Back when I worked in a lab, I spent countless hours diligently watching fruit flies mate. It was a strange job — both extremely scandalous and extremely boring. But lots of scientists are also voyeurs, I swear. And those tedious observations were a good way to learn about instinctual behaviors.

So I was a little nostalgic when I came across a paper from scientists in Sweden. The researchers did their own careful observations on 28 of the most mysterious creatures on the planet: brand-spanking-new humans. Videos of babies in their first hour of life gave the researchers an unprecedented view of how newborns instinctually behave, when left to their own devices and nestled skin-to-skin on their mothers’ chests. I found the results, published in January 2011 in Acta Paediatrica, just as fascinating as the Drosophila courtship ritual.

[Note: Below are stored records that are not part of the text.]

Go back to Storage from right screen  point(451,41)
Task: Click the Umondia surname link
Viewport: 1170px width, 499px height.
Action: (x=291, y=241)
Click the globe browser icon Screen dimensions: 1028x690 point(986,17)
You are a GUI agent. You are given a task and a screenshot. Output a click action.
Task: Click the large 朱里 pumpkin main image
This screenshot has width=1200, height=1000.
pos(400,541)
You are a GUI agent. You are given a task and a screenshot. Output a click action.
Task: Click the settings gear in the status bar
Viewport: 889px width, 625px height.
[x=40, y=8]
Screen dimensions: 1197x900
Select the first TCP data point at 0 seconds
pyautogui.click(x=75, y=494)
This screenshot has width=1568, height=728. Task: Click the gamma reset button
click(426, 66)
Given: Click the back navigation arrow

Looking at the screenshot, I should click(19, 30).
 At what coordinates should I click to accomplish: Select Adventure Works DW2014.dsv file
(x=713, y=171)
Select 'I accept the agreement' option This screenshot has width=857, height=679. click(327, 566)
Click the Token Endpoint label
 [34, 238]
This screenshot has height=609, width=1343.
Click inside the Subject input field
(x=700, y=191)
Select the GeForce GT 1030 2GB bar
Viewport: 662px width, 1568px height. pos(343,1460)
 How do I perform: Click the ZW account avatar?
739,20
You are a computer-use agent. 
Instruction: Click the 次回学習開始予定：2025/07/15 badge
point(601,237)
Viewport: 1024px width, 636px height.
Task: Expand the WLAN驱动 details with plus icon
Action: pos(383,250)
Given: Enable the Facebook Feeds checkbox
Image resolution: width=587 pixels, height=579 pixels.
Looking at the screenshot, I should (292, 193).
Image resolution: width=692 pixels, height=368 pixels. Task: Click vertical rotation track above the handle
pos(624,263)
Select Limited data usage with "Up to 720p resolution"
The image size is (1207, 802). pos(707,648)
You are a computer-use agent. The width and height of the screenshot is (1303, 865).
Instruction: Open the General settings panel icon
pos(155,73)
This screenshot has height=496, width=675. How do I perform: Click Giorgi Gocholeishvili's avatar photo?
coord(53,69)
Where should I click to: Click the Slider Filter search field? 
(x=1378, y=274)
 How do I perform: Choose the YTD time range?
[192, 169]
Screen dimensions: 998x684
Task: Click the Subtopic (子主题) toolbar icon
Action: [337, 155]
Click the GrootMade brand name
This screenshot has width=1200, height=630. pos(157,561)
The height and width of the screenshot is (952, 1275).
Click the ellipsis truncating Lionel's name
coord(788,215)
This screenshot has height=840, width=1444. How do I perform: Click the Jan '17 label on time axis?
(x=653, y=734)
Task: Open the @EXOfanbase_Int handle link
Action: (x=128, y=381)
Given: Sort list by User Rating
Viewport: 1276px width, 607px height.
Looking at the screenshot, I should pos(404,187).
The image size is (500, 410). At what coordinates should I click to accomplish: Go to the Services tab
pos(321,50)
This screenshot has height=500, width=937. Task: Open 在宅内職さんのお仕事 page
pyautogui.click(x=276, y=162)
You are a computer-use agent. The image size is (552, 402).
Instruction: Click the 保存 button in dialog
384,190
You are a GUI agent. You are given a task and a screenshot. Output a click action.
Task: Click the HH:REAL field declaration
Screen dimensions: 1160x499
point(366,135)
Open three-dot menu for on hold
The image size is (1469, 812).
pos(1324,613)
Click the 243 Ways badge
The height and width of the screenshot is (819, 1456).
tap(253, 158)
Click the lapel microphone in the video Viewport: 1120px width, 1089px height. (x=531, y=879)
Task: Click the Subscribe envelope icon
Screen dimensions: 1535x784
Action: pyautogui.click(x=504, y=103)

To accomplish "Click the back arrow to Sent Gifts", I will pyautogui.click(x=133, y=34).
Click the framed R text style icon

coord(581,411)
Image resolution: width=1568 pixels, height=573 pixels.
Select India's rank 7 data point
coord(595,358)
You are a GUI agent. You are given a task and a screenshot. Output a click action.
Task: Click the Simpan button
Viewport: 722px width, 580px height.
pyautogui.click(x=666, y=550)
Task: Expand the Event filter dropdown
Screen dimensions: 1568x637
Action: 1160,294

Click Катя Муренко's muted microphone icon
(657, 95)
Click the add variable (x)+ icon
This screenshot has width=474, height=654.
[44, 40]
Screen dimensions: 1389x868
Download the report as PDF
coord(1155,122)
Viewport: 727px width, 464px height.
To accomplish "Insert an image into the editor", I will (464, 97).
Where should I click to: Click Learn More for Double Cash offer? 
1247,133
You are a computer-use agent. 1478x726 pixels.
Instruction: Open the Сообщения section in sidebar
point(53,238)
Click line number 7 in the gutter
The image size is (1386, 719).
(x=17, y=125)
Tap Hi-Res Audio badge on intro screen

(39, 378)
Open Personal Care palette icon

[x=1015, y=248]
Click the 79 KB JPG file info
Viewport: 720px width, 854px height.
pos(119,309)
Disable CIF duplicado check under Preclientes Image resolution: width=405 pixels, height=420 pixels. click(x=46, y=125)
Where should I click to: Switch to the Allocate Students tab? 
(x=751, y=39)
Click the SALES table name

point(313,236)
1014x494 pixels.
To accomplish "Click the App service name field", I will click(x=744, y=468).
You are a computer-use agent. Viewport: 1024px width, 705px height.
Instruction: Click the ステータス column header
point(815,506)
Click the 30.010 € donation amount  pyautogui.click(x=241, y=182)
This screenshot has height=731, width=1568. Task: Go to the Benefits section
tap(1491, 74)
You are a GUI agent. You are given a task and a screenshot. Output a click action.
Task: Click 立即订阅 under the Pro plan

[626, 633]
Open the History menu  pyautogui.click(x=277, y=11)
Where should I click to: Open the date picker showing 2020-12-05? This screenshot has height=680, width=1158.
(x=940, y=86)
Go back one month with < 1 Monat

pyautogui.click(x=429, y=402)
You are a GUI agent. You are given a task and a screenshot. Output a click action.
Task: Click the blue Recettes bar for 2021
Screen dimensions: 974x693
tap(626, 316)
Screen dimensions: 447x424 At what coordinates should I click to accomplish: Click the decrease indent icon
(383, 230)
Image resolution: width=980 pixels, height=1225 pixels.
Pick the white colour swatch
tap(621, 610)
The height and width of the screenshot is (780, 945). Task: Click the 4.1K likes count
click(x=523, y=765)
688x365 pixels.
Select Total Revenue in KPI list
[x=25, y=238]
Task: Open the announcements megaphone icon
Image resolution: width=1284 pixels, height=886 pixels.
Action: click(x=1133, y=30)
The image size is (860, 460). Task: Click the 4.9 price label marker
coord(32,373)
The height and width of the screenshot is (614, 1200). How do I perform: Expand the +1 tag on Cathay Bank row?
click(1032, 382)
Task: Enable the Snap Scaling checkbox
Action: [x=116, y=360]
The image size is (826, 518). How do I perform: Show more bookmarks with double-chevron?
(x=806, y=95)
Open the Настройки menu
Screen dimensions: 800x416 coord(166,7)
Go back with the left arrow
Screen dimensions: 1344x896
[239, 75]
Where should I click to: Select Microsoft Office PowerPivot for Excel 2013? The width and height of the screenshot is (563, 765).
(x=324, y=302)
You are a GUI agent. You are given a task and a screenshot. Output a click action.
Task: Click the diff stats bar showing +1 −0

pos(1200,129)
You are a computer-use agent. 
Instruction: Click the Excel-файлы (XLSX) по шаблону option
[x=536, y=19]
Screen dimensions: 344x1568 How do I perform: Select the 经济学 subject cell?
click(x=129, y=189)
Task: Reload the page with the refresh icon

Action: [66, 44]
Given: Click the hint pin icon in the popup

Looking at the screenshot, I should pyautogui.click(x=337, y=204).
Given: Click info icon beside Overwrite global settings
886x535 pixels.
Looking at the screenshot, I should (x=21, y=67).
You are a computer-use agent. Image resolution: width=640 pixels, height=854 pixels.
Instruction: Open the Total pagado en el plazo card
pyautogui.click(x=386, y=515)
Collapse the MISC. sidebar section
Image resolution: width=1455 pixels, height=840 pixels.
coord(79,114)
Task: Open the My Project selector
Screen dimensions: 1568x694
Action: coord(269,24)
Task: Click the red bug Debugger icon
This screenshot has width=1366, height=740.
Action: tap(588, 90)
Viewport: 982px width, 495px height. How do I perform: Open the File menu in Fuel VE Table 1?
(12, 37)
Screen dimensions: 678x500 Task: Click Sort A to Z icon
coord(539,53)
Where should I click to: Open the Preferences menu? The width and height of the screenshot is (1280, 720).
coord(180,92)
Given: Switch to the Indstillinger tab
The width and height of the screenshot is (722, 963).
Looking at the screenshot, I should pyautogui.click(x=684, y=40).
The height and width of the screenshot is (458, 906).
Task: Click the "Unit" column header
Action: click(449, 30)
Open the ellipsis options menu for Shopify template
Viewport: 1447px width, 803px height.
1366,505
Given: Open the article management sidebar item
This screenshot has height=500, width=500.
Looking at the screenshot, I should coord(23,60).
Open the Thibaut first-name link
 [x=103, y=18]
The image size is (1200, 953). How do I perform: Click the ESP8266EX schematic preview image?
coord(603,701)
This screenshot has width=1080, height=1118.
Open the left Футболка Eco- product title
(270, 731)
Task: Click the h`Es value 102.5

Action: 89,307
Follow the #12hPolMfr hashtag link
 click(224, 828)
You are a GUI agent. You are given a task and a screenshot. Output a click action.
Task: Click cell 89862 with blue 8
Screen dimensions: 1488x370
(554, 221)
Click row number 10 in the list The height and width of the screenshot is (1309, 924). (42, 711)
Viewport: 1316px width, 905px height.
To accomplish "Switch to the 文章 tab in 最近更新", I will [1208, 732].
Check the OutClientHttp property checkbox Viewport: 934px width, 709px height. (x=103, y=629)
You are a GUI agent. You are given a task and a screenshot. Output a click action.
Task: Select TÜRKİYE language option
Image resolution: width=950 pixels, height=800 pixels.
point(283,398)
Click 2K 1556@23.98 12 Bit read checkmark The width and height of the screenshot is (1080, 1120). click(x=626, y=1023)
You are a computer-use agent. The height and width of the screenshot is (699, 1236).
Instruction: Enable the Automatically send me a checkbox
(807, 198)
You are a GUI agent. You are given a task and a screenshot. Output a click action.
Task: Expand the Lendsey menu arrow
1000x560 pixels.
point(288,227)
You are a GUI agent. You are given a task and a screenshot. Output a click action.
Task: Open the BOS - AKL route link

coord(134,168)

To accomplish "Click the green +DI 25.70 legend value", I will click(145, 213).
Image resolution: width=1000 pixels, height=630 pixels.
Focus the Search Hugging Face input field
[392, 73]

Here are some key milestones in the first hour and 10 minutes of a newborn’s life, presented in median minutes:

Minute 0: Babies wail a robust, angry birth cry that helps wake up the lungs.

Minute 2: After all that wailing, babies spend less than a minute relaxing, holding perfectly still on their mothers’ chests. The authors speculate that this silent, still break might have evolved to keep babies hidden from predators.

Minute 2.5: As they start to wake up, newborns open their eyes for the first time. Babies gradually start moving their heads and mouths.

Minute 8: Babies become even more active, keeping their eyes open for five minutes or longer at a time. During this active phase, newborns seem to grow interested in eating, looking at their mothers’ faces and breasts, making sweet little “hungry” noises and moving their hands toward their mouths.

Minute 18: That was exhausting. Time for another rest.

Minute 36: Recharged newborns really kick it into high gear and begin scooting toward their mothers’ breasts, relying heavily on a sense of smell to navigate.

Minute 62: Babies nurse, most likely getting small amounts of colostrum, a pre-milk substance packed with protein and immune molecules. This early suckling stimulates the breasts to make milk and also helps mom’s uterus contract back to its pre-pregnancy size.

Minute 70: Babies fall asleep for a well-deserved break.

And there you have it: The first action-packed hour and 10 minutes of a newborn’s life, laid bare by science. Of course, these minute markers are median numbers taken from a small number of newborns, and even these babies’ time tables varied quite a bit. Any given baby’s behavior might fall well outside of these time points.

But it’s worth having a quantitative look at newborn behavior, particularly with the recent emphasis that hospitals are putting on “baby friendly” practices, designed to aid breastfeeding.

This snapshot of a baby’s first minutes, without interference from anyone, might help healthcare providers figure out better ways to encourage breastfeeding.

Another observational study found that in the first hour of birth, babies whose chins touched the underside of their mothers’ breasts were more likely to successfully suckle than babies who didn’t do a chin-brush. These sorts of studies, which rely on carefully watching a newborn, are beginning to paint a more complete picture of what newborns might need in the moments after birth. And that understanding might ultimately be useful to the adults who want to ease the introduction of this new little person to the world.